-- Exercise requirements --
Return each line exactly, beginning with the one that has "This screenshot has height=513, width=1024." and finishing with the final line of the material. Drop any pictures.

BEGIN

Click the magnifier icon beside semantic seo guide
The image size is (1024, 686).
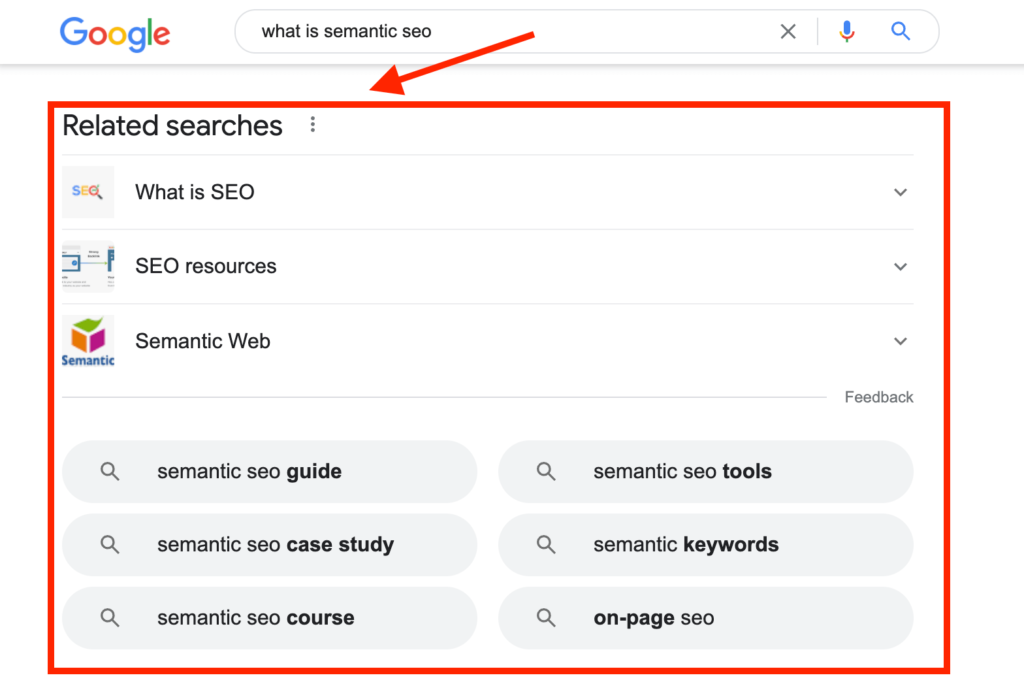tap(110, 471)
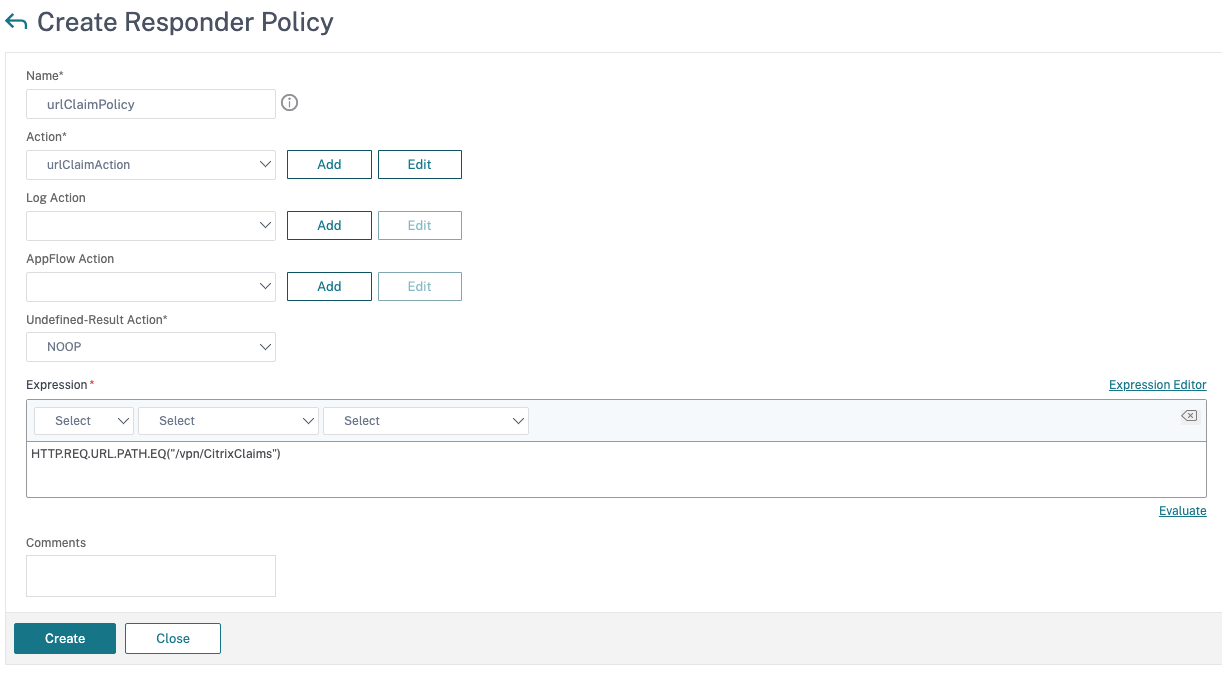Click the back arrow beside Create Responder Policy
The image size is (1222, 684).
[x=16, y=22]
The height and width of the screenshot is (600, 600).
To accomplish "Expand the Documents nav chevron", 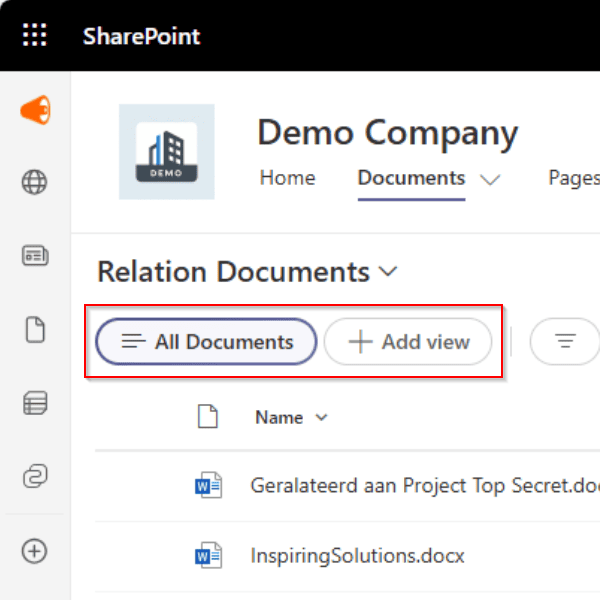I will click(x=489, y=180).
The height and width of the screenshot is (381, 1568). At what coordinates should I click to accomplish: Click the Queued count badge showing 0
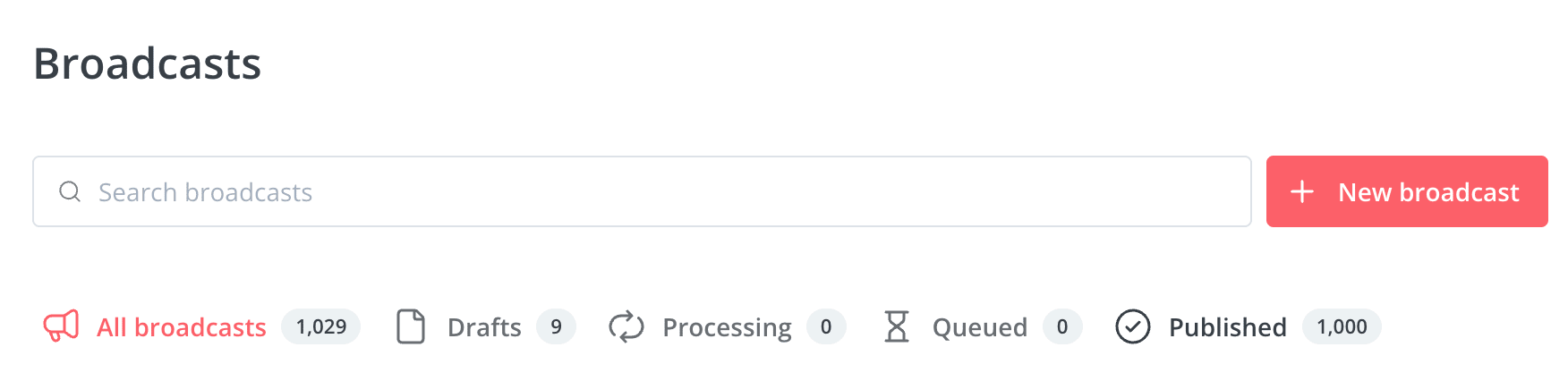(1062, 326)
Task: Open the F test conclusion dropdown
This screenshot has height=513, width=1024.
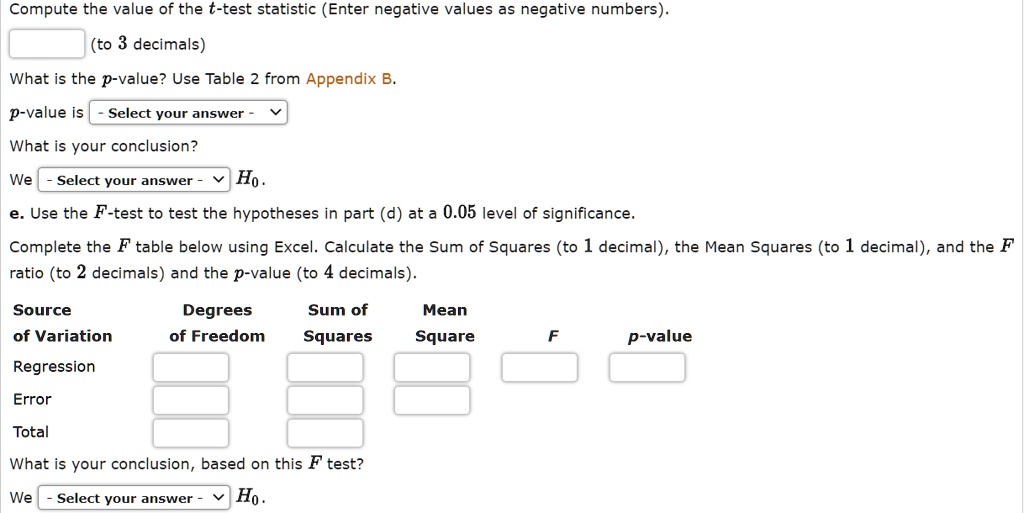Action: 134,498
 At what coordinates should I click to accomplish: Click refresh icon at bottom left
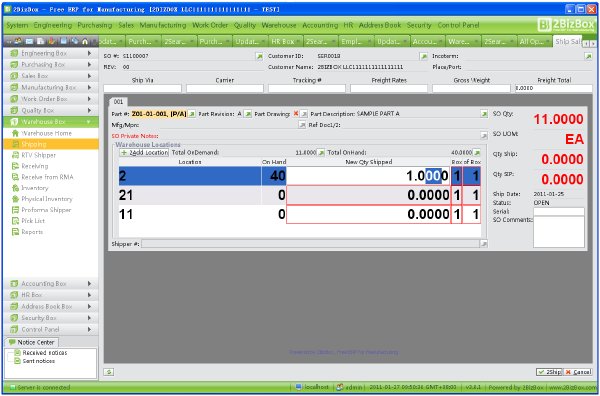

END

-- Result for this exercise --
This screenshot has height=513, width=1024.
Action: 134,498
 At what coordinates should I click to accomplish: Click refresh icon at bottom left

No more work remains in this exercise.